**What the exercise asks:** The response must restate the data exactly, with nothing left out.

[Material for the task]

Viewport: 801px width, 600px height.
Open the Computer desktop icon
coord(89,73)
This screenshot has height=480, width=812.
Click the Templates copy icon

[/Material for the task]

**Task answer:**
Viewport: 801px width, 600px height.
Open the Computer desktop icon
coord(89,73)
This screenshot has height=480, width=812.
Click the Templates copy icon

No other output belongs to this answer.